Kirsten's Story
My life before Mercy Ministries is best described as hopeless. Always striving for happiness and love, perfection and control, but never being able to attain any of it. I spent so much of my life trying to fix everything including myself, but the more I tried the more out of control everything got. Till eventually I gave up trying. I allowed the depression and addictions that were controlling my life to over take me. Yet despite it all, there was always something inside me that could not give up. I know now that was God.
Mercy was literally my last hope. I was accepted to the programme before the house was ready for girls and I called the staff up regularly, wanting to know when I could come. I knew that this had to work. I was at a point in my life where I had had enough. I knew that things had to change; that I had to change. I had tried it every other way, now I had to try it God’s way. On entering the programme I learnt that with God’s help, I had the power to make choices that would step by step take me out of the darkness that I found myself in. It was a time when I was able to intensively soak in the truth of God’s word and learn His thoughts towards me.

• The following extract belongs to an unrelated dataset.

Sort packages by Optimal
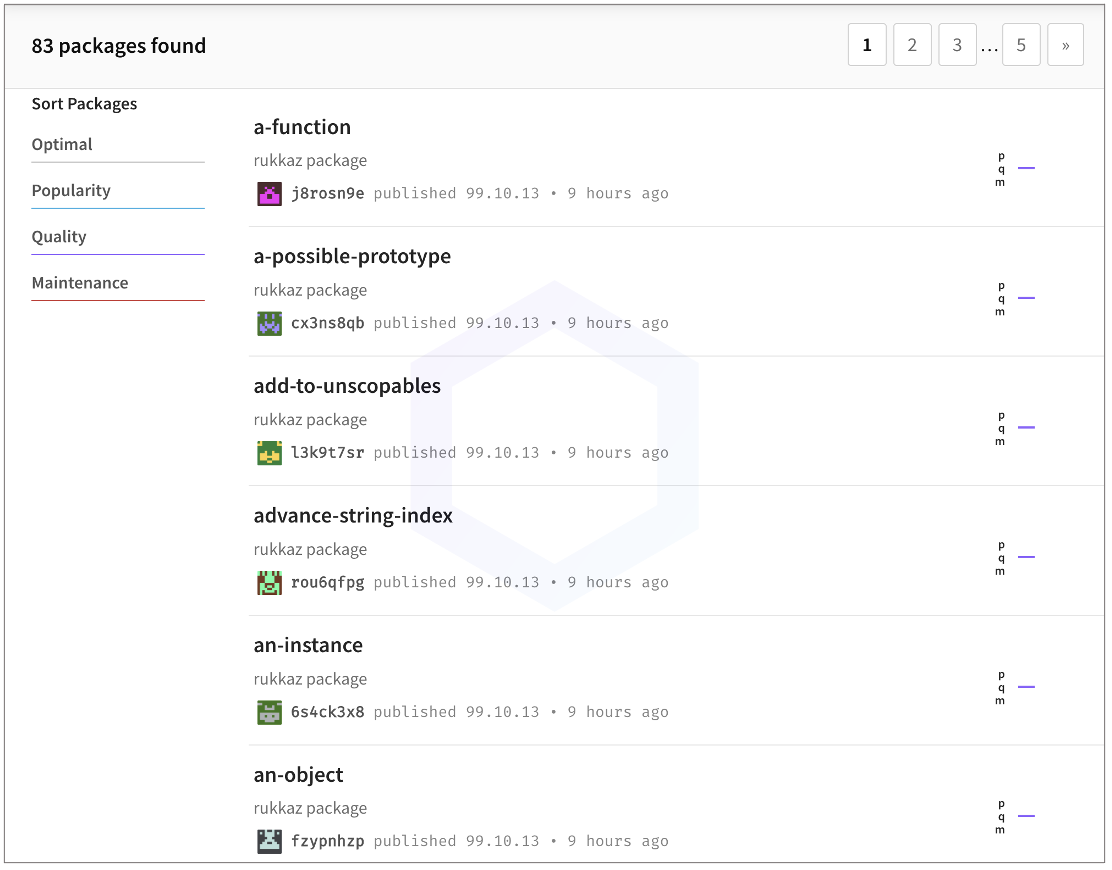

Being the first UK Mercy graduate is a privilege. It still completely overwhelms me how amazing God is, that He has directed the course of my life despite me. Even when I gave up on myself, He never did. When I look back I see his fingerprints through out and I realise more and more how much he loves me. Now I am excited for the future. God has used Mercy to give me my life back and more. I have learnt that by giving God the control, I no longer need to worry. I used to be petrified of being on my own, but now I know that I never was and never will be.